> Work to complete: The exercise asks you to copy every line below in which "circle" appears.

(Saved entries)
________________________________________

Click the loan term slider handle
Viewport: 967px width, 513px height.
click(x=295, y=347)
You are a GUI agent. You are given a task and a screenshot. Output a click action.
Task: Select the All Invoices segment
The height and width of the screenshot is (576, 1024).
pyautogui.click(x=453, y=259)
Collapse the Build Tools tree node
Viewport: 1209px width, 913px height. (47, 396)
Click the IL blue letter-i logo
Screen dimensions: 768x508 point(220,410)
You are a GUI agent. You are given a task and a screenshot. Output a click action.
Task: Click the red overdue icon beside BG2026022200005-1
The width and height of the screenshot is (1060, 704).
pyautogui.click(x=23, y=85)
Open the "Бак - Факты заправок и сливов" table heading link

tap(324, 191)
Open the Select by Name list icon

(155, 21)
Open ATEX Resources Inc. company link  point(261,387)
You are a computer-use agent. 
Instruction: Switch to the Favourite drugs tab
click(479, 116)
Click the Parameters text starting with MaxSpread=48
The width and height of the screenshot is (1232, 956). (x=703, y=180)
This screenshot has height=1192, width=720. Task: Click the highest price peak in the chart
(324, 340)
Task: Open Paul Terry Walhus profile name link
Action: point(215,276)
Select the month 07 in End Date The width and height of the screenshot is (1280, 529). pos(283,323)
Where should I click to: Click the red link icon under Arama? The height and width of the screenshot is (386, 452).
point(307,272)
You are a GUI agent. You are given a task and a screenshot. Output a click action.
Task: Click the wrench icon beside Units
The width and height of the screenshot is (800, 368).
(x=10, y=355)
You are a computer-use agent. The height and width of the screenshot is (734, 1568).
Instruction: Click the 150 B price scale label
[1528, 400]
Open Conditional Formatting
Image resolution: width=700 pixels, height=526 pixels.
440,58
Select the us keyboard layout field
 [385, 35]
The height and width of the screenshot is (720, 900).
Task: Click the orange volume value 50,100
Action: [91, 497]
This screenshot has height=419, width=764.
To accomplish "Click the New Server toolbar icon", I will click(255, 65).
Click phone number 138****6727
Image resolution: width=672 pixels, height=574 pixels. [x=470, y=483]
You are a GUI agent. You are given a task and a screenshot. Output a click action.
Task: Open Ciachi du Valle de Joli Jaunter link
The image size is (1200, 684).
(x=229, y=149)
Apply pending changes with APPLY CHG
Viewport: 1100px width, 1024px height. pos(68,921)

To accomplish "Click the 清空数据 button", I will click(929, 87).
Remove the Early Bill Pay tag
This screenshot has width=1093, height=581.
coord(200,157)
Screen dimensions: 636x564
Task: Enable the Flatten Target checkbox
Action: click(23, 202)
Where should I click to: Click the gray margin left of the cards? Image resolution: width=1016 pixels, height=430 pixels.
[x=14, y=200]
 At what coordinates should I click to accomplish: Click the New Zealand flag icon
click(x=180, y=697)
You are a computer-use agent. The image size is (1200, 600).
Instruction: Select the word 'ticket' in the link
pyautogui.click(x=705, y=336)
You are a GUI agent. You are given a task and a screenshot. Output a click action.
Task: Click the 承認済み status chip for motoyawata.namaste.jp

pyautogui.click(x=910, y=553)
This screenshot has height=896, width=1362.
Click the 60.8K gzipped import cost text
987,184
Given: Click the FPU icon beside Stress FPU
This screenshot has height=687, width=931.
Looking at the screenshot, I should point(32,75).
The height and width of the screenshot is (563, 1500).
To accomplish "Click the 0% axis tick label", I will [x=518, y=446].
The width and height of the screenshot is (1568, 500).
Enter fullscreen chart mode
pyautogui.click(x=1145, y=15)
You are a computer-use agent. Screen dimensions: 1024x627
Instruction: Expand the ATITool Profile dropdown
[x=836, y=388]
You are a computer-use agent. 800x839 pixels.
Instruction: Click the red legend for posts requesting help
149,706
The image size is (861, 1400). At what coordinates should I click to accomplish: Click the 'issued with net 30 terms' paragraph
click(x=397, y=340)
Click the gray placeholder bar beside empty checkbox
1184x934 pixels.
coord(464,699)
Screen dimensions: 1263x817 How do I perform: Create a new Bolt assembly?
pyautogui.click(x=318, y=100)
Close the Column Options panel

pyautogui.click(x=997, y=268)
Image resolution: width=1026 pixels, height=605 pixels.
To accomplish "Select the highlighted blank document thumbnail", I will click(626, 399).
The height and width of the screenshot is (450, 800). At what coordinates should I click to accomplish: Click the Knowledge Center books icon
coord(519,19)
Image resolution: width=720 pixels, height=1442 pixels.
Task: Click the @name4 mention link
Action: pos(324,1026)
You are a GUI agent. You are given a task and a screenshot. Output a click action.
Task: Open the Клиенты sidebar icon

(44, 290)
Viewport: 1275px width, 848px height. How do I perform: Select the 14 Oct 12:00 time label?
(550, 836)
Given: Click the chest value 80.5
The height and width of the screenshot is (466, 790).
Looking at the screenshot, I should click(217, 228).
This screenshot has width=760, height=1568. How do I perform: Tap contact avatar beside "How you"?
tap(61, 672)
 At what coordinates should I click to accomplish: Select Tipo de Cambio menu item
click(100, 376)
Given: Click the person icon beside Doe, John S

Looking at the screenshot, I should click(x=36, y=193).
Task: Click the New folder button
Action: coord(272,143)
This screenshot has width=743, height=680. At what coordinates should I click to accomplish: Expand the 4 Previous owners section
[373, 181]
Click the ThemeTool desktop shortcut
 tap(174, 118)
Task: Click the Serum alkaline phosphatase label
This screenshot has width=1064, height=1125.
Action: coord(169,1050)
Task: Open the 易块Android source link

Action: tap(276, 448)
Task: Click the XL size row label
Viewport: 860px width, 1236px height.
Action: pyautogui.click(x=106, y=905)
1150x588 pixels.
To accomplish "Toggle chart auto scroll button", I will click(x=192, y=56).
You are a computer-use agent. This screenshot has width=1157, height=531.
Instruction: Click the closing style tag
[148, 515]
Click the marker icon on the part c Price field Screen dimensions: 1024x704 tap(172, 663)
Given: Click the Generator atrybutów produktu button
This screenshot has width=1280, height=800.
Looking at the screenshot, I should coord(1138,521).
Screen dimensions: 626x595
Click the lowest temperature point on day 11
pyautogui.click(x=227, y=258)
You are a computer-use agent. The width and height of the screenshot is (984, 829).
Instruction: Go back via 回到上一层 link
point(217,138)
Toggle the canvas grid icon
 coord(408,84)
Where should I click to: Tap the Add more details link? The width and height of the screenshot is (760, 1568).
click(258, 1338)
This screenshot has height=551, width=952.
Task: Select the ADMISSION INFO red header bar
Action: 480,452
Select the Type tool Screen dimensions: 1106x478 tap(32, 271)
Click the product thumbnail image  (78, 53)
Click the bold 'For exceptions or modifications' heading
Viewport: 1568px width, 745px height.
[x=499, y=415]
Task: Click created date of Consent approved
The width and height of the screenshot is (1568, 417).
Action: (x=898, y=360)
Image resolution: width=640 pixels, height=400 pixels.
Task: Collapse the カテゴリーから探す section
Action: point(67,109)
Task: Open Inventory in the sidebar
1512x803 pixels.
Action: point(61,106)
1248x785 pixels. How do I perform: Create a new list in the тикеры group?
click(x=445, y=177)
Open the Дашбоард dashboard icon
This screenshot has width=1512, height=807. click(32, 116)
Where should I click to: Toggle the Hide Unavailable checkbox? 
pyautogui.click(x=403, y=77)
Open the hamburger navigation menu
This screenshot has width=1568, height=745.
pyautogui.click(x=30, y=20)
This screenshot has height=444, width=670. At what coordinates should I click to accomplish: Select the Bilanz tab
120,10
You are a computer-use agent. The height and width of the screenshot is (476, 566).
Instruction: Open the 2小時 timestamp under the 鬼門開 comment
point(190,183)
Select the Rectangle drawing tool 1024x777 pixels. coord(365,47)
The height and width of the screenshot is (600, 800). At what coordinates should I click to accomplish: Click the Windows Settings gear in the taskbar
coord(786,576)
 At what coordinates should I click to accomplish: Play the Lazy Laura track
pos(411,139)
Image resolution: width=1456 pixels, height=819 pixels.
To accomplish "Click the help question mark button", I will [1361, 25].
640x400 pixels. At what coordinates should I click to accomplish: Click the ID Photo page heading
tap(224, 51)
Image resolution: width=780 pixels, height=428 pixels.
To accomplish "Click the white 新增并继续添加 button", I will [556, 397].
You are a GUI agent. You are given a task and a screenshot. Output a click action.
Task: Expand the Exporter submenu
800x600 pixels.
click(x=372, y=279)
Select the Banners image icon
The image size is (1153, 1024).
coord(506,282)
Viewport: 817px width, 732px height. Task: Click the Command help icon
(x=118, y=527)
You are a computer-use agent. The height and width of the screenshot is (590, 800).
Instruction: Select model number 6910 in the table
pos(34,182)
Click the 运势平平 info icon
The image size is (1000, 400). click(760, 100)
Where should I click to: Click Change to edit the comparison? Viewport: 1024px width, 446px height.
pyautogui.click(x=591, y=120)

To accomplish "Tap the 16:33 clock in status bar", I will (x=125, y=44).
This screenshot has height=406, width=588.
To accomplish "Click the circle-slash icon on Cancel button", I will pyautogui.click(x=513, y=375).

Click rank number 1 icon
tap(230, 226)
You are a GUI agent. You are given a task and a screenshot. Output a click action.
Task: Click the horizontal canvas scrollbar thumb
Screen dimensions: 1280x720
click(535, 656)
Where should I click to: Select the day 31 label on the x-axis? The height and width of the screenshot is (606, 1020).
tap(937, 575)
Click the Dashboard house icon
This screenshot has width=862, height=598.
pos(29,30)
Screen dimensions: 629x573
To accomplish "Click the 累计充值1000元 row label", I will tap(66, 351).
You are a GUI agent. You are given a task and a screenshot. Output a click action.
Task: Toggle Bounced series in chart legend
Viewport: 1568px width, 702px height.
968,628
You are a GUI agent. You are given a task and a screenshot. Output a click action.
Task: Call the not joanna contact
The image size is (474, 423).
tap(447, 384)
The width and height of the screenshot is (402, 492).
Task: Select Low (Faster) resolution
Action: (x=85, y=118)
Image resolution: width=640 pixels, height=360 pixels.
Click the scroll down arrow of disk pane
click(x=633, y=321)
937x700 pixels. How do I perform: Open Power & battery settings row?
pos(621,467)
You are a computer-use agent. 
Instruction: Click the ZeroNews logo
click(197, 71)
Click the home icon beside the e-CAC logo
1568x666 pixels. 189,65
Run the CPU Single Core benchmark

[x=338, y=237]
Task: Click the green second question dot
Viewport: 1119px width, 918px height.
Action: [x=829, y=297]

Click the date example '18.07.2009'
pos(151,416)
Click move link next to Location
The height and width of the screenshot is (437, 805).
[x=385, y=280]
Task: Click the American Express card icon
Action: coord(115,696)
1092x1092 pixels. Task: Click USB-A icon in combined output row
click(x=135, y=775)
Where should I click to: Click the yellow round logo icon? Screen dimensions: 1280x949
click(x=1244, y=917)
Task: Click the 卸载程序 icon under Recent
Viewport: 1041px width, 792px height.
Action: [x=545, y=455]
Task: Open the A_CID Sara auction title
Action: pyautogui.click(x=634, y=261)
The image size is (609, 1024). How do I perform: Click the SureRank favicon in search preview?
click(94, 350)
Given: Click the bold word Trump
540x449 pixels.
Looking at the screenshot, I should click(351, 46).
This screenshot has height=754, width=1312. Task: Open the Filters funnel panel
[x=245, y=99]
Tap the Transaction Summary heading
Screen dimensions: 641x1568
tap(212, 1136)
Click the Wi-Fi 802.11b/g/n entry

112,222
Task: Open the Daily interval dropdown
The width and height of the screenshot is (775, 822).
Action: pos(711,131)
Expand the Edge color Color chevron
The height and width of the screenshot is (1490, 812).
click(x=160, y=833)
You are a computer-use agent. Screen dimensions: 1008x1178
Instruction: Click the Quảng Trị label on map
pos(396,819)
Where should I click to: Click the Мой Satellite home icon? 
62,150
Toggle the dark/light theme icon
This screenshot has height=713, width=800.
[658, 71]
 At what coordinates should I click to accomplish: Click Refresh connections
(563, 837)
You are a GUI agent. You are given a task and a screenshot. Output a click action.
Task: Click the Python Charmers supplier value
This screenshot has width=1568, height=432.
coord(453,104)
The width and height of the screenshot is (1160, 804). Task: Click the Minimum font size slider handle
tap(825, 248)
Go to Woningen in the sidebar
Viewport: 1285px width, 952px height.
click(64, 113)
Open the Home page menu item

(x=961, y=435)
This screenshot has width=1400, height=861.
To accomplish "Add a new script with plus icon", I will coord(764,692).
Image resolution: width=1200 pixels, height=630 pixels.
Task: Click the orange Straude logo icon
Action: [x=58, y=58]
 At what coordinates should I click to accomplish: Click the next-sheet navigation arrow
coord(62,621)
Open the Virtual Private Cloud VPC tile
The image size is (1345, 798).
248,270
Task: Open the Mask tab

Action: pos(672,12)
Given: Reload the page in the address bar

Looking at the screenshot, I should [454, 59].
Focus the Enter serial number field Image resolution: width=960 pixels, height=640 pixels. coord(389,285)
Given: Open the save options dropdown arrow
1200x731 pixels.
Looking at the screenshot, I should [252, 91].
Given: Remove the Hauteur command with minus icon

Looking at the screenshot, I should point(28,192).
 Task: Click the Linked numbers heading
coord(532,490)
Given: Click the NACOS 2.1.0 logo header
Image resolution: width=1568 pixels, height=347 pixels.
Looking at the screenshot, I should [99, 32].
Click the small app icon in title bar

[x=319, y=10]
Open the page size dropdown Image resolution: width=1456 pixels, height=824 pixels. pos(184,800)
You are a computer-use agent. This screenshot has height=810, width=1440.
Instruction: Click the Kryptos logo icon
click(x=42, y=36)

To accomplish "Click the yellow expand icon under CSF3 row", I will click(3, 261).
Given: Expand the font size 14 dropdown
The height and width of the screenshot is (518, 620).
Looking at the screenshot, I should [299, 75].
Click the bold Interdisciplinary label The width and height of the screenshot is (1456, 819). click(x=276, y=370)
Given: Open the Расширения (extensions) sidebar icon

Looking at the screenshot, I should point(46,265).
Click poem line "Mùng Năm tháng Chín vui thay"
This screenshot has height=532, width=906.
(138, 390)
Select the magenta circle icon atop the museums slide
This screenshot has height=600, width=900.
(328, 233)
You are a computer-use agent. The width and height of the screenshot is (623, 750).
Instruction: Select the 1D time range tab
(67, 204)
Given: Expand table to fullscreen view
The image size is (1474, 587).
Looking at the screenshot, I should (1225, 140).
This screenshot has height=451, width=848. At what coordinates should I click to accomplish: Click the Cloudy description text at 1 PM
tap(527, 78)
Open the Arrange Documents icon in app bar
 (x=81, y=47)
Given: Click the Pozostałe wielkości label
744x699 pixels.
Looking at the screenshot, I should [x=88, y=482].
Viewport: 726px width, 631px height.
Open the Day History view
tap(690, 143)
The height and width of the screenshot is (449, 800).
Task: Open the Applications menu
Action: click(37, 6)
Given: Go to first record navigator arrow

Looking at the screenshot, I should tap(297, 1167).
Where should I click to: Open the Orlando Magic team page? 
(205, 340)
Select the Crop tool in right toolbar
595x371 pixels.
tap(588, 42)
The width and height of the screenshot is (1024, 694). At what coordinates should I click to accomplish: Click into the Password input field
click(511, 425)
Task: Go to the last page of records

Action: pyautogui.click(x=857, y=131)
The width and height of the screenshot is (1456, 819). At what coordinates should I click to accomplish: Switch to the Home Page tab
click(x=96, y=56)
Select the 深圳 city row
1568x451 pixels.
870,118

________________________________________

> Answer space:
To accomplish "Click the circle-slash icon on Cancel button", I will pyautogui.click(x=513, y=375).
Select the magenta circle icon atop the museums slide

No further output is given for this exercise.